───── 本文抜粋 ─────

父「毎日駅で歌ってる気持ちのよい若い二人よく話をしますよろしく」
会社の先輩「○○○(僕の地元)にうちのスカウトマンがいたなんて知らなかった」
地元の友人「スカウトされに、駅へ行こうっと」
父「バス運転手スカウトマン忙しい、コピー1枚会社のコピー機で何枚にも増えます」(これで、やっと、僕の名刺をA4に拡大コピーして撒いていることが発覚)
僕「頼むからやめて」
父「ハイ辞めます」
僕「その漢字で書くと、本職の運転手の方を辞めて、スカウトマンに専念するみたいになるやん……」

 ちなみに、父は、最近、転校したらしく、次のパソコンスクールの名前は「やればできる」……(父に関しては)不安しかない。

 - - - - -

(※)僕の地元はザ行をダ行にして話す––––

 昔、上司に「既存の方法ではダメだと思う」と提言したら、まったく通じなかった。

「キドンって、どんな方法だよ?」
「ですから、既存(キドン)の方法です」

 江戸っ子の「額広い」が「死体白い」になるのと一緒。1引く1が「デロ」になったり、オドウニ、ダブトン、ドウリ––––肝試しで「ゾクゾクする」と言ったつもりが「ドクドクする」になって「たぎってんの?」と、祭殿列、いやもとい、最前列にされたこともあった。

───── データ抜粋 ─────

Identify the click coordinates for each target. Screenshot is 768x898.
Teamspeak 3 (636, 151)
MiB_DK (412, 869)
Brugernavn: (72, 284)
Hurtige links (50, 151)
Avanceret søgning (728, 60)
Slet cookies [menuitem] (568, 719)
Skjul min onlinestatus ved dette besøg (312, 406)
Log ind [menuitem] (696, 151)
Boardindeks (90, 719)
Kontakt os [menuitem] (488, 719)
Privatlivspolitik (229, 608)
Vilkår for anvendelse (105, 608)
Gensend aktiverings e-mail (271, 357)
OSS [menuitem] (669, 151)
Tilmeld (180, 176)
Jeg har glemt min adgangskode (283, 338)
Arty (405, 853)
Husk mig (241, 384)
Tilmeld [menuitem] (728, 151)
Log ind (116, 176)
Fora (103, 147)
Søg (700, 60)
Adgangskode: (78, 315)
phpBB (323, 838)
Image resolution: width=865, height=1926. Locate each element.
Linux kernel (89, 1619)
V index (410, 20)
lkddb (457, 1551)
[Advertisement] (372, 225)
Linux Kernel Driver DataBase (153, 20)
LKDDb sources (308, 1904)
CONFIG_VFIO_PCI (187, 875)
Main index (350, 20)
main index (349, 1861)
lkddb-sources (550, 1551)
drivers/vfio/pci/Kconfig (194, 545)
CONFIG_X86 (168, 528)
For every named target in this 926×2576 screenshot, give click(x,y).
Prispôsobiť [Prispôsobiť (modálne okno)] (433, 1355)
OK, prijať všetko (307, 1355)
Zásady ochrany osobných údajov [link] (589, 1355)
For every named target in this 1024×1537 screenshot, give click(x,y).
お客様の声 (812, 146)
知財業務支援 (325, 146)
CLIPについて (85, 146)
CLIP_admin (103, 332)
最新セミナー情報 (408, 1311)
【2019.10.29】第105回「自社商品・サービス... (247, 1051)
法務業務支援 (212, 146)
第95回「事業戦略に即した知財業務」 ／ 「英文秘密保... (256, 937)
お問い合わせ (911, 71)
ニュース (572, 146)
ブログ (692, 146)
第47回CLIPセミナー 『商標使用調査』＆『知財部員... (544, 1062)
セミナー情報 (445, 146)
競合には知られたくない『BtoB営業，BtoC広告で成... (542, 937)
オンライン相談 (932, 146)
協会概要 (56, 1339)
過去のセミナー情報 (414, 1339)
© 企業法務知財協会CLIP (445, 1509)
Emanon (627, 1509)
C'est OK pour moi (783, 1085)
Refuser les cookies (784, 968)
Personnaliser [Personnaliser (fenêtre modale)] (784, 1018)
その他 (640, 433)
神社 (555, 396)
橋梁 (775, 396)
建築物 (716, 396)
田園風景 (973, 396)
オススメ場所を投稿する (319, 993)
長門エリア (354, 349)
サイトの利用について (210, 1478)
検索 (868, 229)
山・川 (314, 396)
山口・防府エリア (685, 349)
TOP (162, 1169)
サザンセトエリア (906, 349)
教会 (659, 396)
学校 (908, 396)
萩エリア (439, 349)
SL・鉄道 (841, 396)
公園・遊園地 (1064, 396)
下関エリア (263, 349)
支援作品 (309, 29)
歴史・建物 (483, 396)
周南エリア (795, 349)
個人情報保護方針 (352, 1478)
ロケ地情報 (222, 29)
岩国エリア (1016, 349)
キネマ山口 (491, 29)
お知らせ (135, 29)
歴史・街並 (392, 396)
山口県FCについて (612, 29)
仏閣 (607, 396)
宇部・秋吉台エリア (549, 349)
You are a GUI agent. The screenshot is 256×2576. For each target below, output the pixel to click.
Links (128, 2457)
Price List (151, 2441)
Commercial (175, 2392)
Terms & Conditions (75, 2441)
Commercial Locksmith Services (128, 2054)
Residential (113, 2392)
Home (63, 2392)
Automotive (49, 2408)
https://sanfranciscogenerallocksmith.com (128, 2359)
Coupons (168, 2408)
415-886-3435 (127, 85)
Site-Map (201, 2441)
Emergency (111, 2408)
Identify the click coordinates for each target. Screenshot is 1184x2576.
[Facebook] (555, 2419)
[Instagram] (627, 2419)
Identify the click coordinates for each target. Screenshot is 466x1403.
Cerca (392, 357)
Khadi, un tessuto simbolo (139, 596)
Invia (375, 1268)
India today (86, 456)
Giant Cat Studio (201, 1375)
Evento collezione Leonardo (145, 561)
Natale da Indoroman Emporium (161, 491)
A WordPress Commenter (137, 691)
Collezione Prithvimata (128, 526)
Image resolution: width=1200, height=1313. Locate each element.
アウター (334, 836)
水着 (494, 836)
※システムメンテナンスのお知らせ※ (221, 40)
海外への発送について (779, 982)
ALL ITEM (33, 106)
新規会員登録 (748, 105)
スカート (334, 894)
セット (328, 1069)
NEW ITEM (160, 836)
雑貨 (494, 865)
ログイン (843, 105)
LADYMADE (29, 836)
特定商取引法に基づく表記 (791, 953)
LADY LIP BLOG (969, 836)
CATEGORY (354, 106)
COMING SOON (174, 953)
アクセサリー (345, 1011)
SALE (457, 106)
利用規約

─────

取り組む課題:
1. 次の(a)〜(c)がそれぞれ本文抜粋の内容と合うかを「はい」か「いいえ」で答え、判断の決め手となる本文抜粋の語句を正確に引用すること。(a) 父は僕の名刺をA4に拡大コピーして撒いていた。(b) 僕の地元ではダ行をザ行にして話す。(c) 父が次に通うパソコンスクールの名前は「やればできる」である。
2. 本文抜粋のうち「江戸っ子の「額広い」が」で始まる段落を、主な事実を残したまま短く書き直すこと。

課題の解答:
1.
(a) はい。「僕の名刺をA4に拡大コピーして撒いていることが発覚」
(b) いいえ。「僕の地元はザ行をダ行にして話す」
(c) はい。「次のパソコンスクールの名前は「やればできる」」

2. 江戸っ子の「額広い」が「死体白い」になるのと同じで、1引く1は「デロ」になり、オドウニ、ダブトン、ドウリのようにもなる。肝試しで「ゾクゾクする」と言ったつもりが「ドクドクする」になり、「たぎってんの?」と言われて最前列にされたこともあった。